У дома, прислонившись к стене, стоял юноша и смотрел на меня. Волосы его были распущены и растрепаны, лицо сияло как бриллиант. А золотые сандалии сверкали, хоть свет на них и не падал.

Я поняла, кто это, поняла, разумеется. Ошибиться нельзя было: лицо его светилось могуществом, пронзительное, как обнаженный клинок. Олимпиец, Зевсов сын, которого отец избрал своим вестником. Насмешник, крылатый смутьян – Гермес.

Меня дрожь пробрала, но ему об этом знать было незачем. Великие боги способны учуять страх, как акулы – кровь, а учуяв – сожрать тебя, как те самые акулы.

Я выпрямилась:

– Чего же ты ожидал?

– Ну, знаешь… – Он лениво вертел в руке тонкий жезл. – Чего-нибудь более зловещего. Драконы там… Пляшущие сфинксы. Кровь капает из облаков.

Мне привычен был облик дядьев – плечистых, белобородых, но не совершенная и беспечная красота Гермеса. С него скульпторы ваяли свои творения.

– Так обо мне говорят?

– Ну конечно. Ты варишь тут зелья, чтобы всех нас отравить, ты и твой брат – Зевс убежден в этом. Знаешь ведь, какой он беспокойный.

Гермес беззаботно, заговорщицки улыбнулся. Будто гнев Зевса – так, шуточки.

– Так ты пришел сюда как Зевсов соглядатай?

– Мне больше нравится слово “посланник”. Но нет, с этим делом отец и сам справится. А я здесь, потому что брата рассердил.

– Твоего брата.

– Да. Ты ведь о нем слыхала?

Из складок плаща Гермес вынул лиру, инкрустированную золотом и слоновой костью, сиявшую как заря.

– Боюсь, я украл ее. И теперь хочу укрыться где-нибудь, пока не стихнет буря. Понадеялся, что ты сжалишься надо мной. Почему-то мне кажется, здесь брат искать не догадается.

У меня волосы на затылке встали дыбом. Всякий, кто не глуп, страшится гнева Аполлона, беззвучного, как солнечный свет, и смертоносного, как чума.
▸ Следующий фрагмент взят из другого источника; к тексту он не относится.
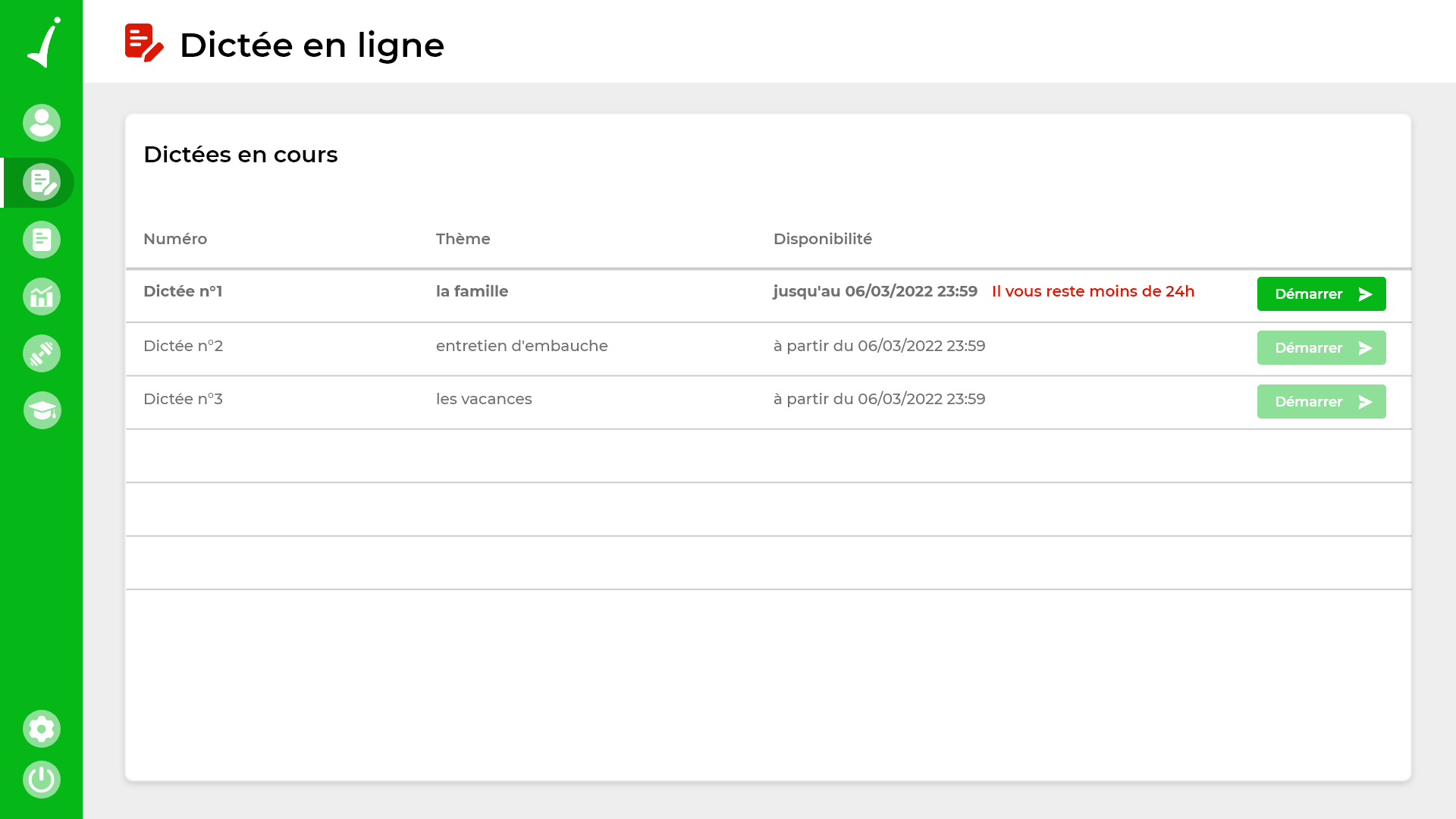Open the graduation cap icon
This screenshot has height=819, width=1456.
[42, 410]
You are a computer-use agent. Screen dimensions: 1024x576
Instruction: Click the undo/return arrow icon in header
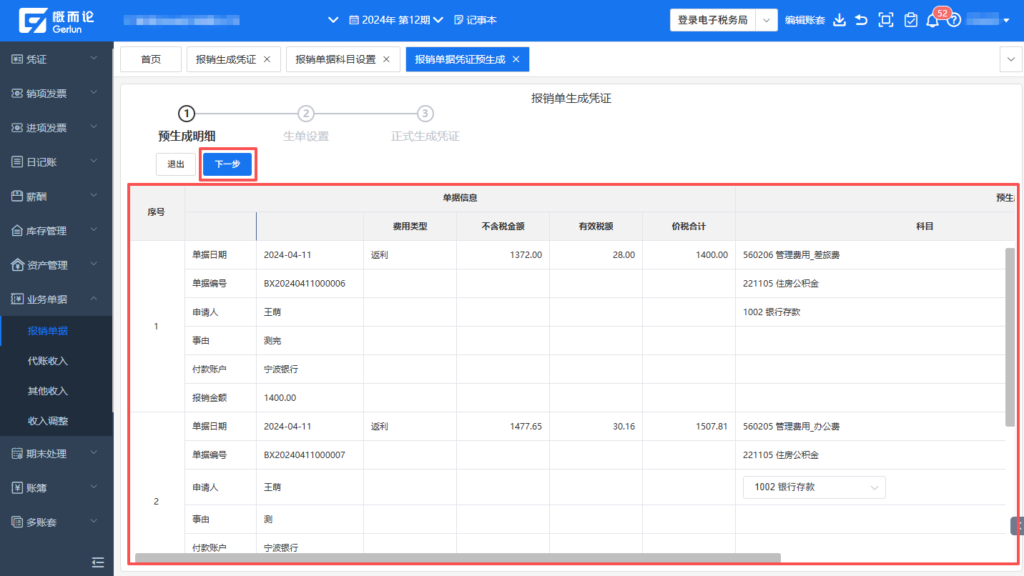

Мне захотелось оглянуться: не шагает ли он уже сейчас к нам по небу, нацелив золоченую стрелу мне в сердце? Но с другой стороны, опротивело бояться, трепетать и всматриваться в небеса, гадая, что кто-то там сочтет позволительным, а что нет.
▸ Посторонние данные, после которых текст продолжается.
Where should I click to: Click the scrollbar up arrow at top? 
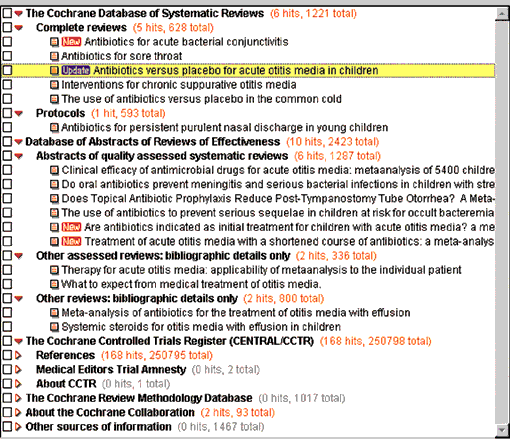(502, 14)
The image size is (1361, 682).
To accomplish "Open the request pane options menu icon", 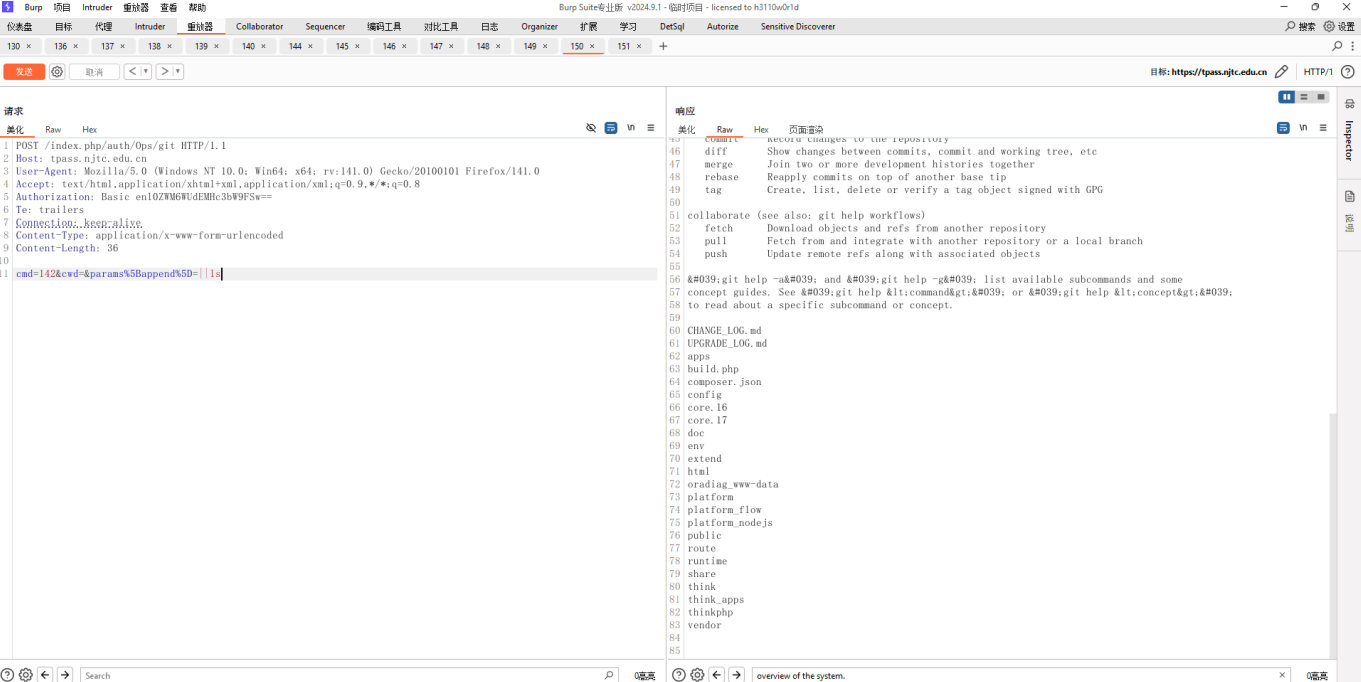I will (x=651, y=128).
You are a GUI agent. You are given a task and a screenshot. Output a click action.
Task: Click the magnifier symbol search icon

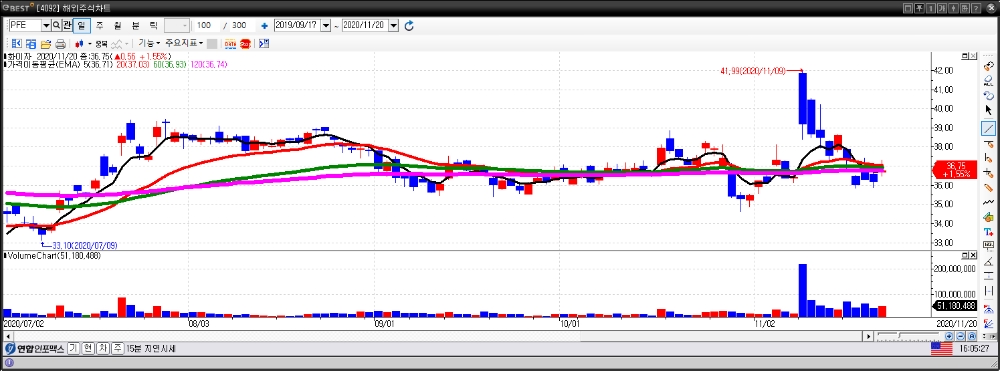point(56,25)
– Входи, – сказала я и повела его в дом.

* * *

Все детство я слушала рассказы о дерзостях Гермеса: как он, младенцем еще, вылез из колыбели и угнал Аполлоновых коров, как убил Аргуса, стража-исполина, прежде усыпив всю его тысячу глаз, как у камней выведывал тайны и даже богов, своих соперников, умел очаровать и подчинить собственной воле.
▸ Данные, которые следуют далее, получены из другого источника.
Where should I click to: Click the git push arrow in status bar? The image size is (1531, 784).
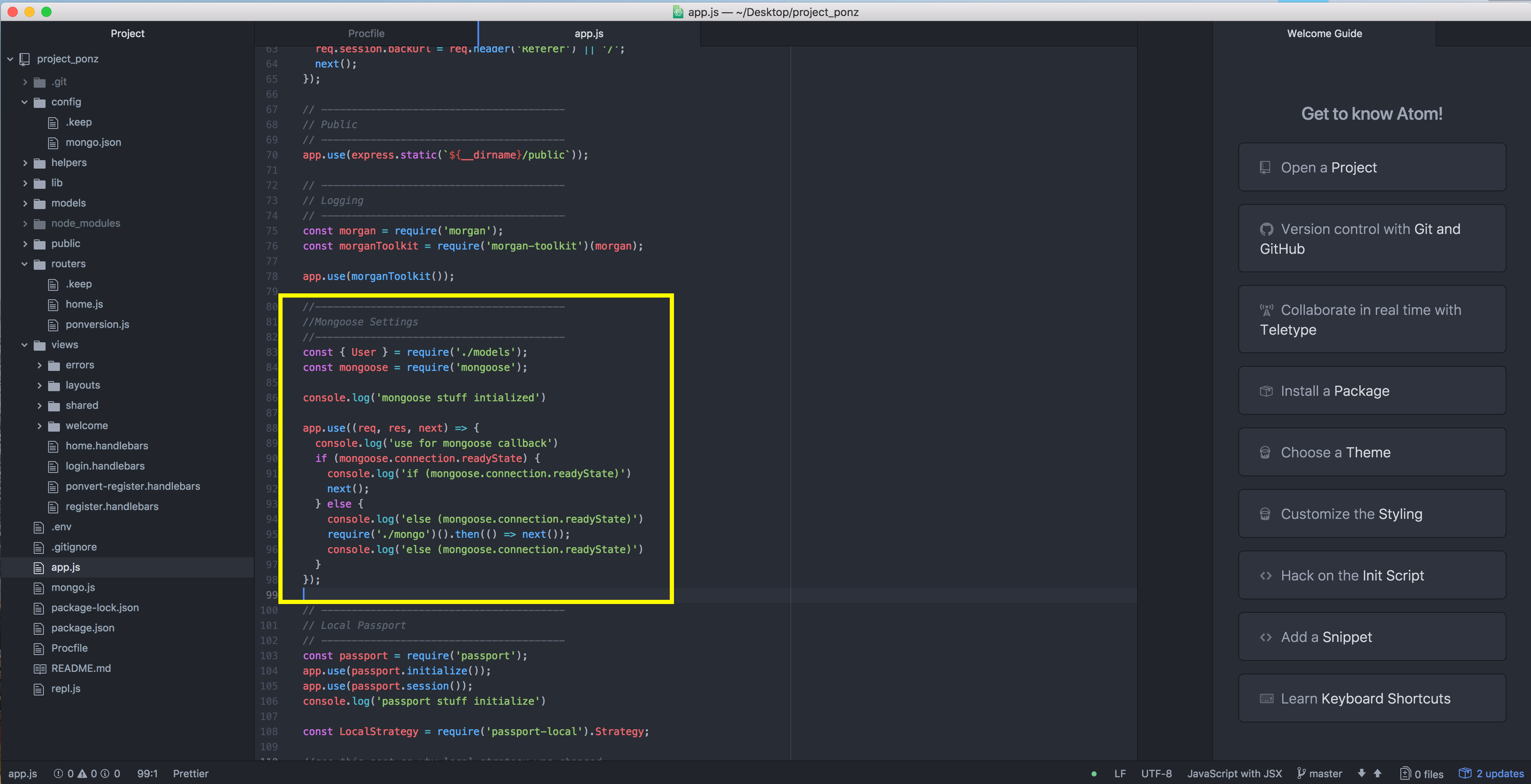pos(1377,773)
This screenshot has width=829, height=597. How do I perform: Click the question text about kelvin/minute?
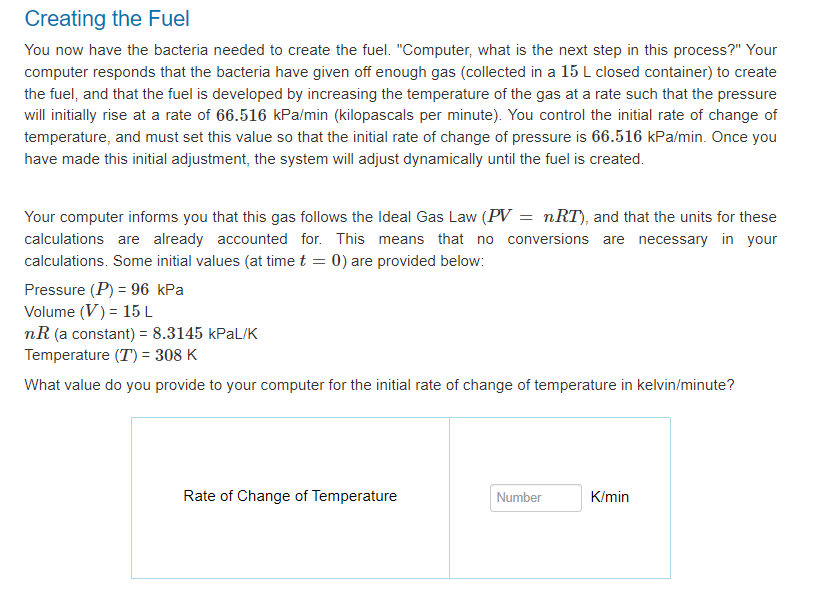click(x=378, y=384)
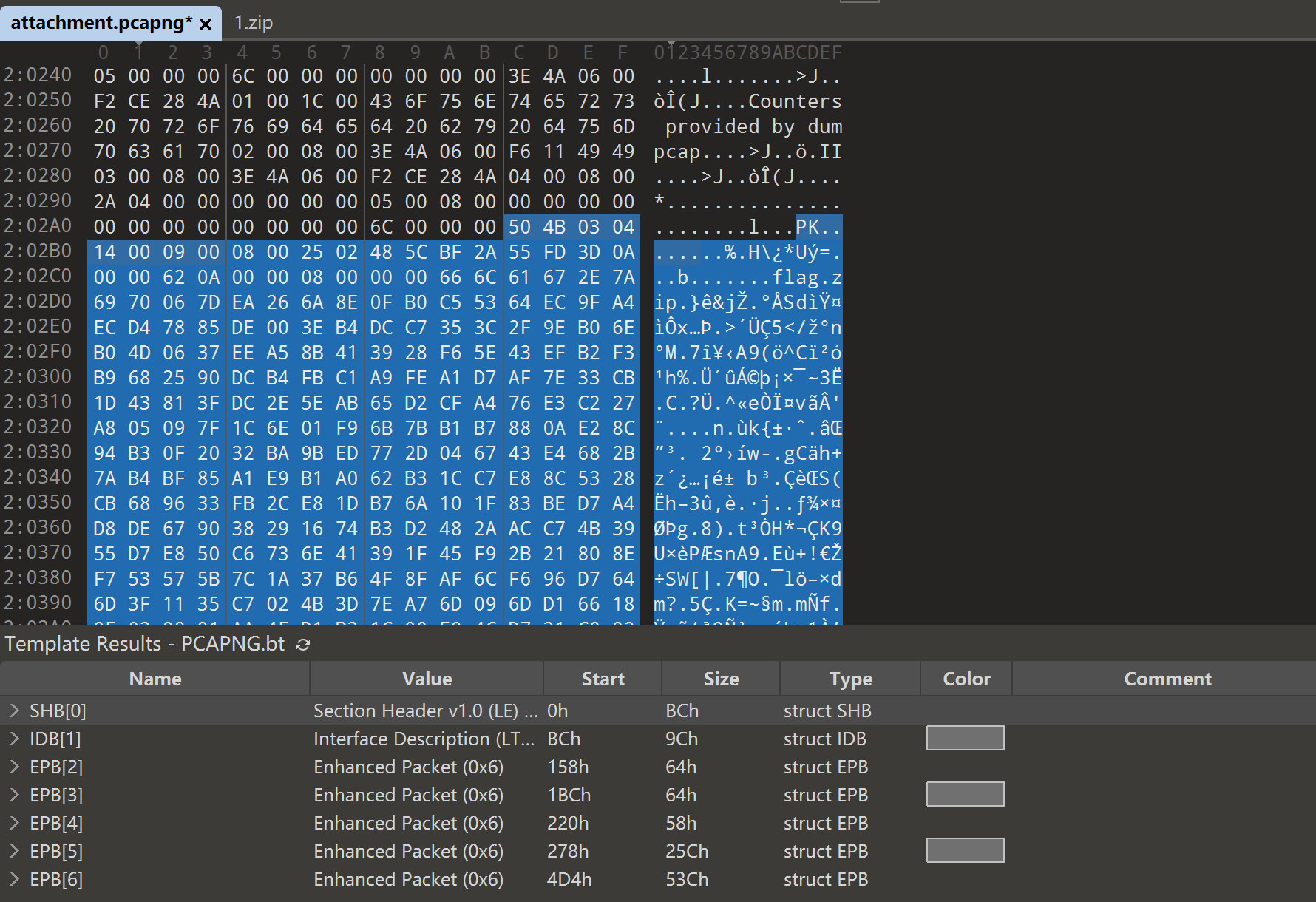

Так оно все и было. Он притягивал тебя, словно сматывая нить. А потом раскручивал обратно на твоем же тщеславии – да так, что подавишься смехом. С настоящим умом я почти и не сталкивалась – с Прометеем говорила всего ничего, а что до остального Океанова дворца, так там умом обычно считалось лукавство да ехидство. Мысль Гермеса была острей и стремительней в тысячу крат. Она блистала, ослепительная, как солнце на волнах. В тот вечер он развлекал меня, рассказывая одну за другой сплетни о великих богах и их глупостях. Распутник Зевс превратился в быка, чтобы соблазнить хорошенькую девицу. Ареса, бога войны, одолели два великана, запихали в бронзовый сосуд и год там продержали. Гефест устроил ловушку своей жене Афродите – поймал ее, обнаженную, вместе с любовником Аресом в золотую сеть, чтобы всем богам показать. Гермес говорил и говорил – о нелепых пороках, пьяных драках и мелочных склоках с пощечинами – все так же плутовато и с ухмылкой. Я чувствовала, что возбуждена и одурманена, будто собственных зелий напилась.

– А тебя не накажут за то, что пришел сюда и нарушил мое изгнание?

Гермес улыбнулся:

– Отец знает: я делаю что хочу. К тому же ничего я не нарушил. Свободы ведь только тебя лишили. А все остальные могут ходить куда вздумается.

Я удивилась:

– Но мне казалось… Ведь сделать так, чтобы никто не мог ко мне прийти, – наказание похуже?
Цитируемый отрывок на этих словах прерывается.